Acute toxicity: via dermal route

Endpoint conclusion

Endpoint conclusion:

adverse effect observed

Additional information

One study is available each for acute toxicity over the oral, dermal, and inhalation route.

In an acute oral study (similar to OECD Guideline 401) 5 male and 5 female Wistar rats were dosed with 316, 464, 681, and 1000 mg/kg bw (BASF 1986). In the highest dose group, 3/5 males died and in the lower dose groups no mortality occurred, thus the LD50 for males was determined to be ca. 1000 mg/kg bw. In female rats no mortality occurred in the lowest dose group, but 2/5, 1/5, and 1/5 animals died in the 464, 681, and 1000 mg/kg bw dose group. A LD50 of ca. 464 mg/kg bw was therefore reported for female animals, although 50% mortality was not observed in any female dose group. Based on the clinical signs females seemed to be more sensitive compared to males: while in the 464 mg/kg bw dose group the males were only excited, the females showed dyspnea, excitation, staggering and poor general state. Nonetheless a clear LD50 could not be determined. Therefore, the dose at which 2 out of 5 females died has been selected as LD50 as a conservative approach.

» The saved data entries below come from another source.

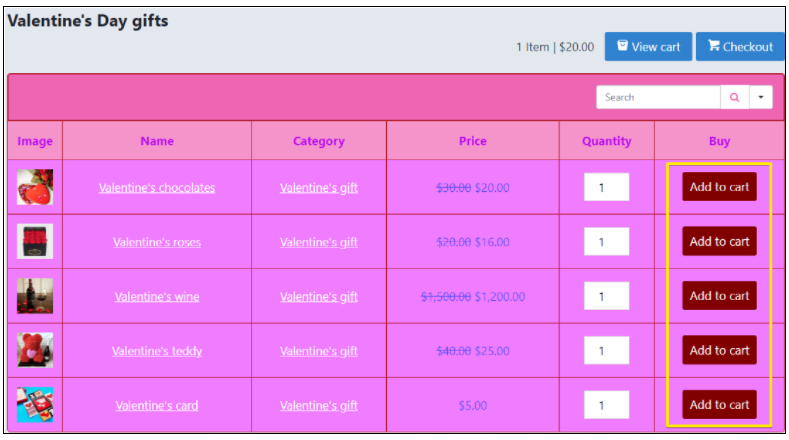
Task: Open Valentine's chocolates product thumbnail
Action: 35,187
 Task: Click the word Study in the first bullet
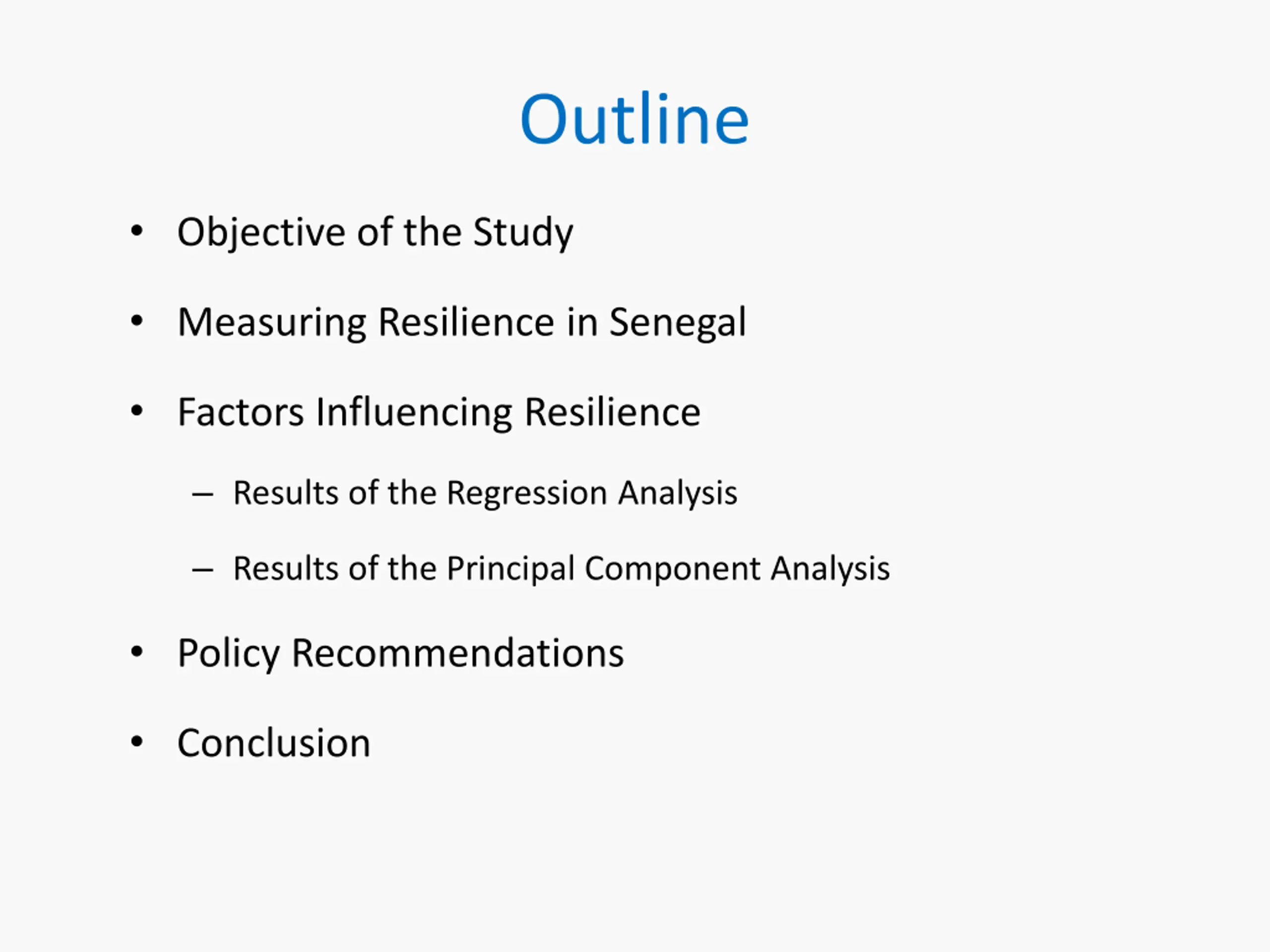[523, 234]
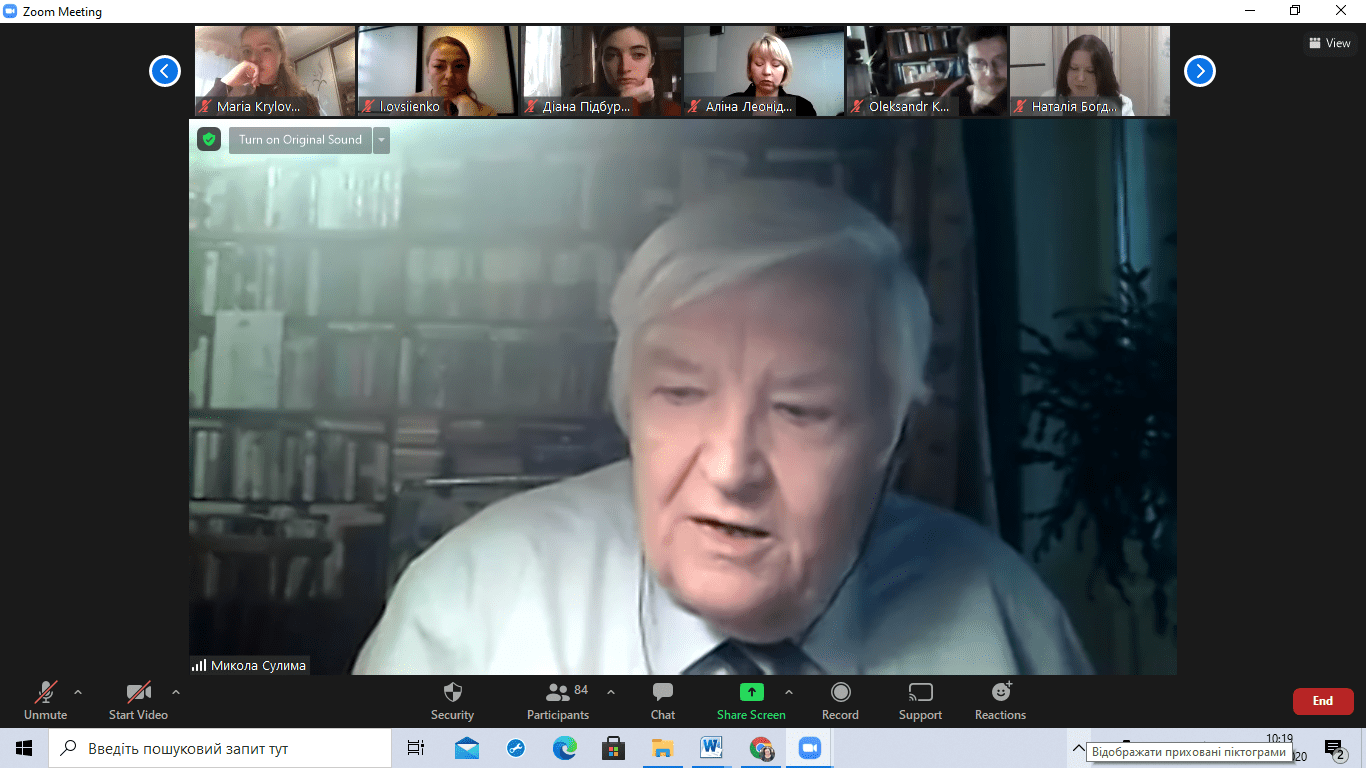Image resolution: width=1366 pixels, height=768 pixels.
Task: Click the Windows taskbar search box
Action: pyautogui.click(x=220, y=748)
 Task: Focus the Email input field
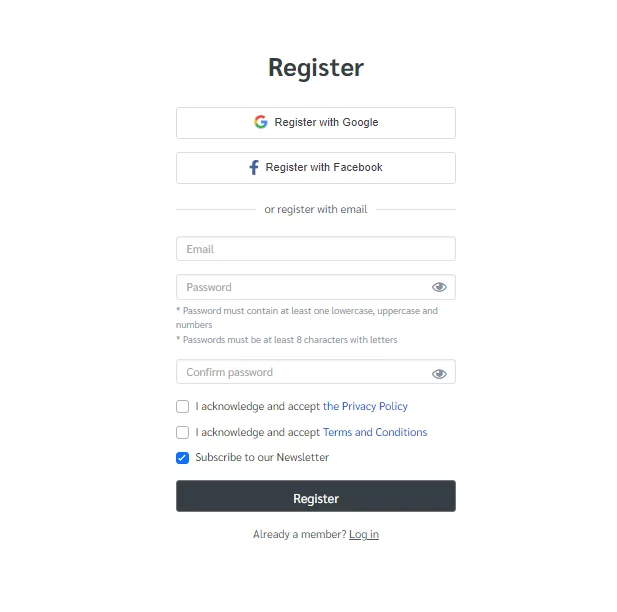pos(316,249)
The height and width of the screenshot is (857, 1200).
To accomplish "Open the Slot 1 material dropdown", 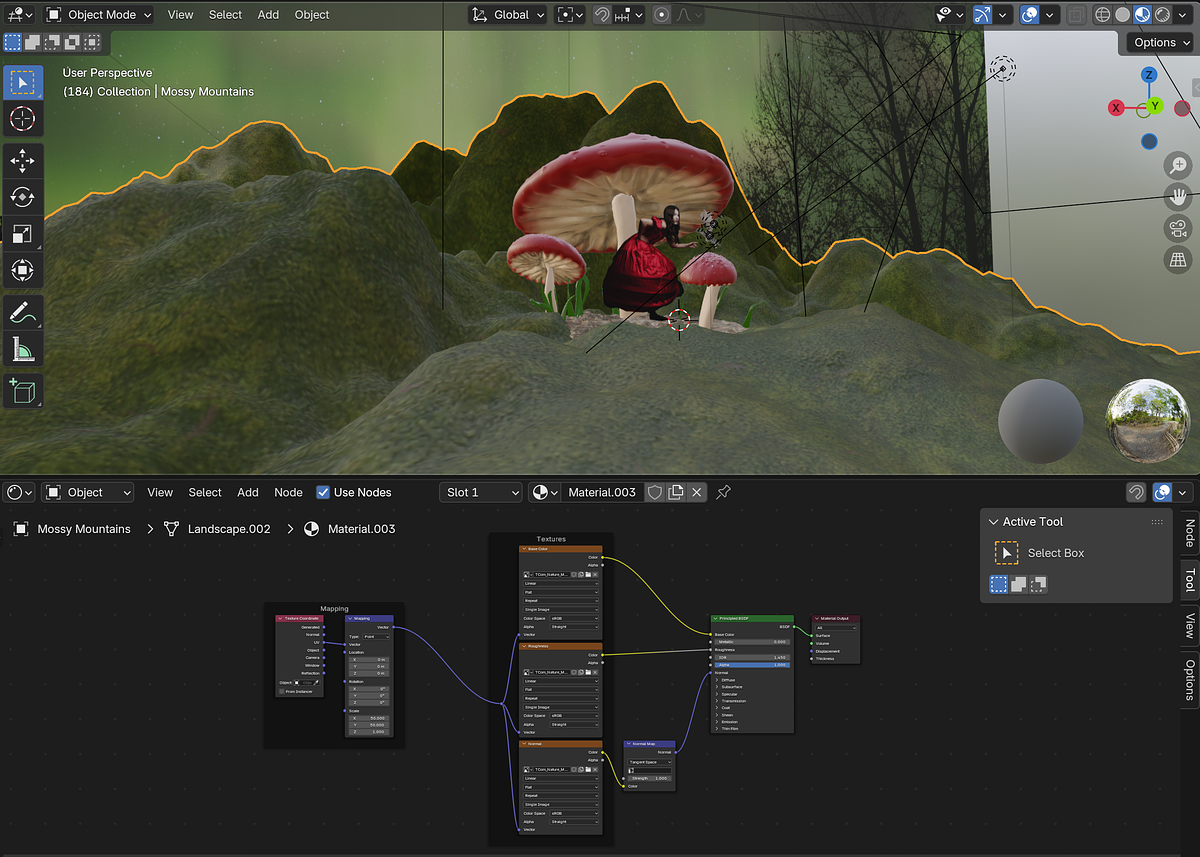I will coord(480,492).
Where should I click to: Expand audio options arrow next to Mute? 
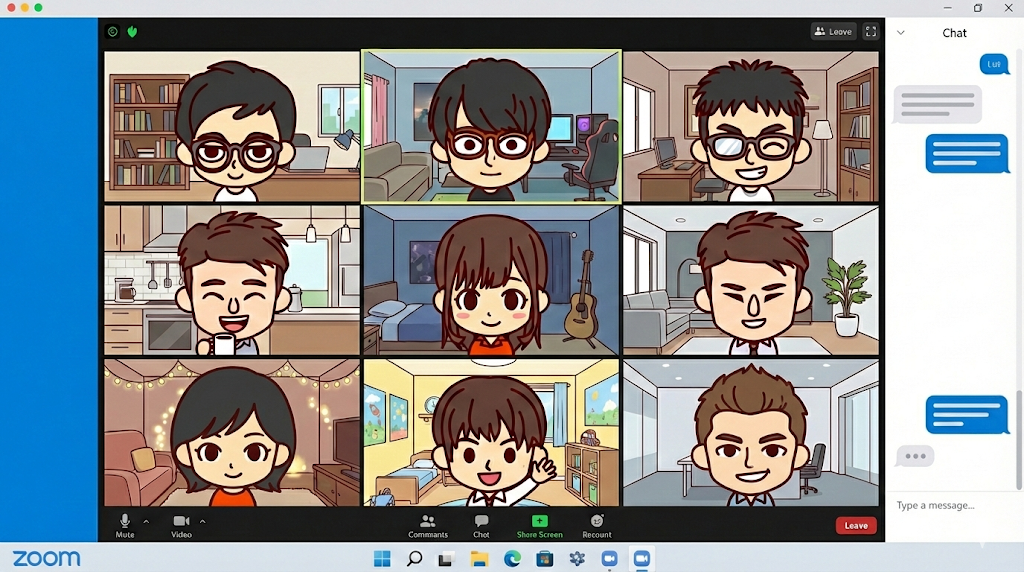click(146, 521)
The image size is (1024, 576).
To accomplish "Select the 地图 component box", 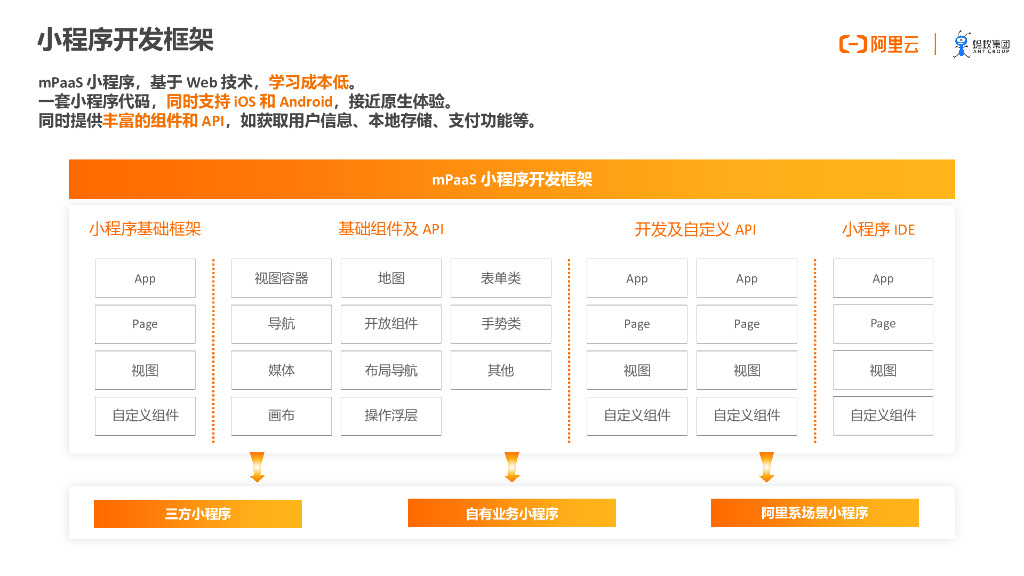I will (x=391, y=278).
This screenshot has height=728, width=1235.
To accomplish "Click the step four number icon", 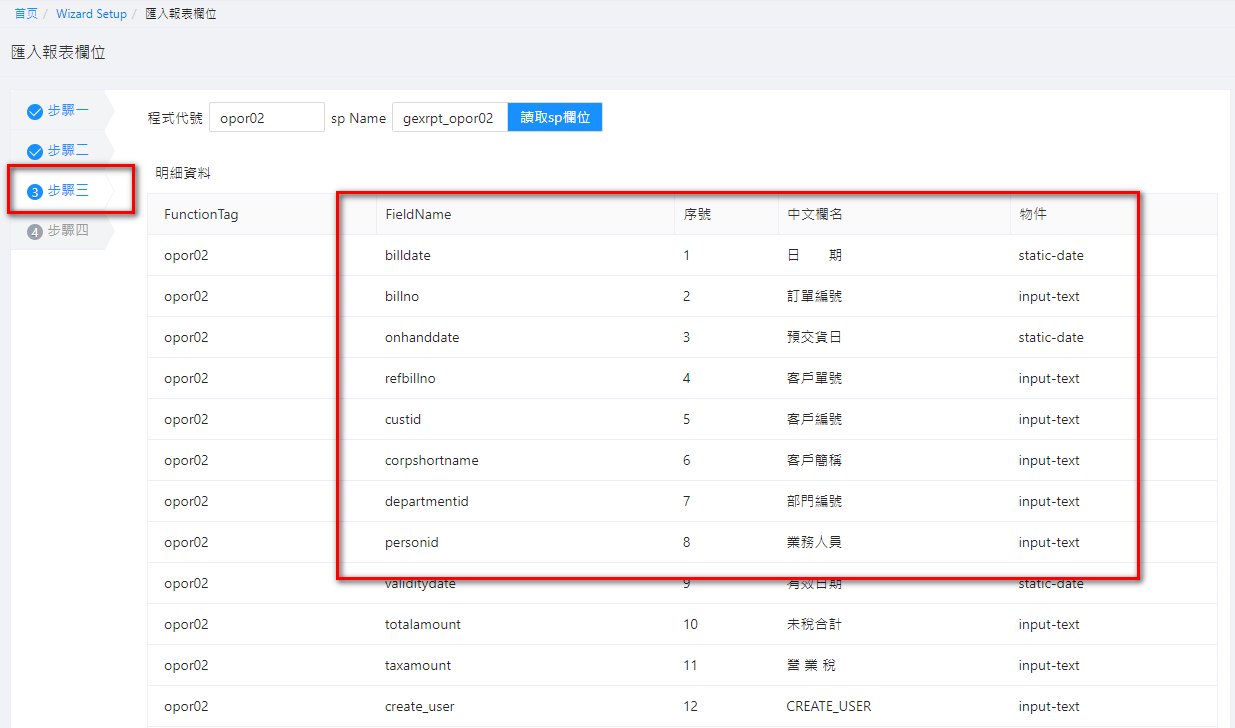I will [35, 232].
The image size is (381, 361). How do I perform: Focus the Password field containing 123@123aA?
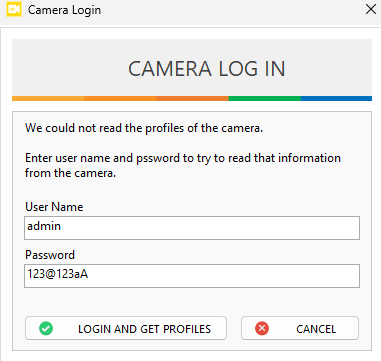click(x=192, y=276)
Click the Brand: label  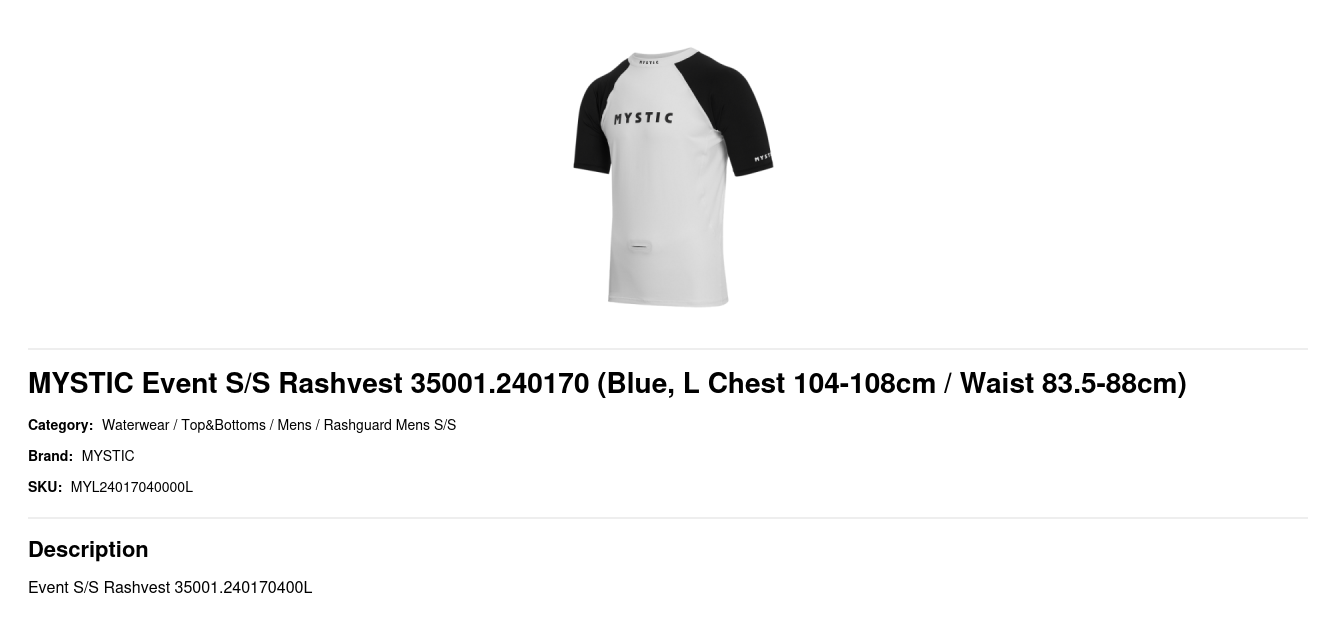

In an acute inhalation study (OECD TG 403) 5 male and female Wistar rats were exposed (head-nose only) to 2 mg/L test substance for 4 hours (BASF 1987). No mortality occurred, but clinical signs like nose discharge (reddish), salivation, accelerated respiration were observed during exposition, as well as smeared fur (bloody, near head), accelerated/irregular respiration, respiratory sounds, and piloerection after exposition. All symptoms were reversible within 5 (males) and 8 (females) days. Thus, a LC50 of >2 mg/L was deduced for the route.

In an acute dermal toxicity study (similar to OECD TG 402) 5 male and 5 female Wistar rats were treated with 2000 mg/kg bw test substance for 24 h under semiocclusive conditions (BASF 1989). After the exposure period, skin was rinsed with warm water. No mortality occurred and no clinical or pathological abnormalities were observed. Distinct erythema and slight edema on day 1 and incrustation from day 1 to day 7was observed. The LD50 was determined to be >2000 mg/kg bw.

Justification for selection of acute toxicity – oral endpoint
One acute oral toxicity study is available. This study is adequate for covering this endpoint.

Justification for selection of acute toxicity – inhalation endpoint
One acute inhalation toxicity study is available. This study is adequate for covering this endpoint

Justification for selection of acute toxicity – dermal endpoint
One acute dermal toxicity study is available. This study is adequate for covering this endpoint

Justification for classification or non-classification

Based on oral LD50 in rats of 464 mg/kg bw for females and 1000 mg/kg bw for males, pseudoephedrine hydrochloride has to be classified for Acute toxicity Cat 4: H302: Harmful if swallowed in accordance with EU Classification, Labeling and Packaging of Substances and Mixtures (CLP) Regulation No. 1272/2008 and Xn R22: Harmful if swallowed in accordance with EU Directive 67/548 (DSD).

 

Based on the inhalation LC50 > 2 mg/L air (aerosol) classification for acute inhalation is not possible in accordance with EU Directive 67/548 (DSD) and EU Classification, Labeling and Packaging of Substances and Mixtures (CLP) Regulation No. 1272/2008.

 

Based on the acute dermal LD50 >2000 mg/kg bw classification for acute dermal toxicity is not warranted in accordance with EU Directive 67/548 (DSD) and EU Classification, Labeling and Packaging of Substances and Mixtures (CLP) Regulation No. 1272/2008.